__PROVIDED RECORDS__:
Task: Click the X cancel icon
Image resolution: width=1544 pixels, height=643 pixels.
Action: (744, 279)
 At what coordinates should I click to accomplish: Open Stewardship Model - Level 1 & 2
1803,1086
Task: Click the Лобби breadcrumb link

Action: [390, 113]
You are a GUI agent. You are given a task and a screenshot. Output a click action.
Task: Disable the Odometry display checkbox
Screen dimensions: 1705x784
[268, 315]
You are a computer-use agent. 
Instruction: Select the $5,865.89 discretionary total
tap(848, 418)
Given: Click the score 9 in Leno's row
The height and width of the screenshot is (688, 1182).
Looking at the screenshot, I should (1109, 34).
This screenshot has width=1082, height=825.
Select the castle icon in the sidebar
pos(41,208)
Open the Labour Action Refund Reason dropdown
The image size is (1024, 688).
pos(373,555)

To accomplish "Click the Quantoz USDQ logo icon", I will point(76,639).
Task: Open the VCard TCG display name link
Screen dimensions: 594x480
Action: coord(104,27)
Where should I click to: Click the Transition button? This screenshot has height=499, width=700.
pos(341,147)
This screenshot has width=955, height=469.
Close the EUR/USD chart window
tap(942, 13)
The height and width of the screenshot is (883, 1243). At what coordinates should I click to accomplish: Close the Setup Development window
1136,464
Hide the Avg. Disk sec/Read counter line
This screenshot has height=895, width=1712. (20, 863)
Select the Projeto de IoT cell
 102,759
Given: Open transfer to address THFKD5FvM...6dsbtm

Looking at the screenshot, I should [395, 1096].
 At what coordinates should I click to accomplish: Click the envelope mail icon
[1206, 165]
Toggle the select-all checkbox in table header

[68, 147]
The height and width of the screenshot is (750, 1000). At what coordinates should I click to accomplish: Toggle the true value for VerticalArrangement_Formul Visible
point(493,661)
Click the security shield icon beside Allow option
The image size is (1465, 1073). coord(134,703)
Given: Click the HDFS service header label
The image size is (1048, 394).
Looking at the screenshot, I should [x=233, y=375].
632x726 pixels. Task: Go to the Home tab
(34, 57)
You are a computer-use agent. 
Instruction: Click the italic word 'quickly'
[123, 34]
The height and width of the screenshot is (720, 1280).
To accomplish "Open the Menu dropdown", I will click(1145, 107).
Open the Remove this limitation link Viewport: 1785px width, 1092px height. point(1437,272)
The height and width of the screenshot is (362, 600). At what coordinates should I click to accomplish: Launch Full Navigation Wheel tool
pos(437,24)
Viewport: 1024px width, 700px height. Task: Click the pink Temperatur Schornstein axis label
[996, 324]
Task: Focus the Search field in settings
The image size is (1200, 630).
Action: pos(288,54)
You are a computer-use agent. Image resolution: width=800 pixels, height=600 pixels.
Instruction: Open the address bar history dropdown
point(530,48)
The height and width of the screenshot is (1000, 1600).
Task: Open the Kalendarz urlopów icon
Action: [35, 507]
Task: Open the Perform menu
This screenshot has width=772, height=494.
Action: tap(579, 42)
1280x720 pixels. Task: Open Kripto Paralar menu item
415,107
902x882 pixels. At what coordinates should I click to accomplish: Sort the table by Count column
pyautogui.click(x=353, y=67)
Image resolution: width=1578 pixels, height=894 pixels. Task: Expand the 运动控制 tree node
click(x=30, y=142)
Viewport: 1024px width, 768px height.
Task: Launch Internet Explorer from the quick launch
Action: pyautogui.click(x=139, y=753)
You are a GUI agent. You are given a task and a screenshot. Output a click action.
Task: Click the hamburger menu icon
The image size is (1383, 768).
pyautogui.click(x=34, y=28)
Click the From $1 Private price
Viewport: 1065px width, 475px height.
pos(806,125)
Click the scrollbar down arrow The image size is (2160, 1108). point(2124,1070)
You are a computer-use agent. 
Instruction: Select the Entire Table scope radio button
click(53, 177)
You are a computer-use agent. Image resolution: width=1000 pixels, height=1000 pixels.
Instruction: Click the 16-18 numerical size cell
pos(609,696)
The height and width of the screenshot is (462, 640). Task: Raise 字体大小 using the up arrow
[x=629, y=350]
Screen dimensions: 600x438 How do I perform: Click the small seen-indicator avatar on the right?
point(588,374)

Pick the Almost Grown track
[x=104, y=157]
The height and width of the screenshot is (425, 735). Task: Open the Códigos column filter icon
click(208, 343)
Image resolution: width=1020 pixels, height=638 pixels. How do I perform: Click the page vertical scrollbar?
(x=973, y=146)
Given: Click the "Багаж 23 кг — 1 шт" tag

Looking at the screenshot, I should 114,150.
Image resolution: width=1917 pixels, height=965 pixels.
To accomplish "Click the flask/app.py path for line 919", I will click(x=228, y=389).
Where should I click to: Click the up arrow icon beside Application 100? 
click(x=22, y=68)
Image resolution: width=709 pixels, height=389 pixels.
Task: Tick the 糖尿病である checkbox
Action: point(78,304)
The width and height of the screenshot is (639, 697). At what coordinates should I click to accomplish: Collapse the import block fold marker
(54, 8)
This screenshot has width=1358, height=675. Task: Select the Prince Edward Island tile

__PROBLEM TO SOLVE__:
In the listing above, locate the line with "The height and width of the screenshot is (720, 1280)." and the line with "Open the Remove", then extract exactly those lines and every line between them, and nothing more.

__RESPONSE TO THE TASK__:
The height and width of the screenshot is (720, 1280).
To accomplish "Open the Menu dropdown", I will click(1145, 107).
Open the Remove this limitation link Viewport: 1785px width, 1092px height. point(1437,272)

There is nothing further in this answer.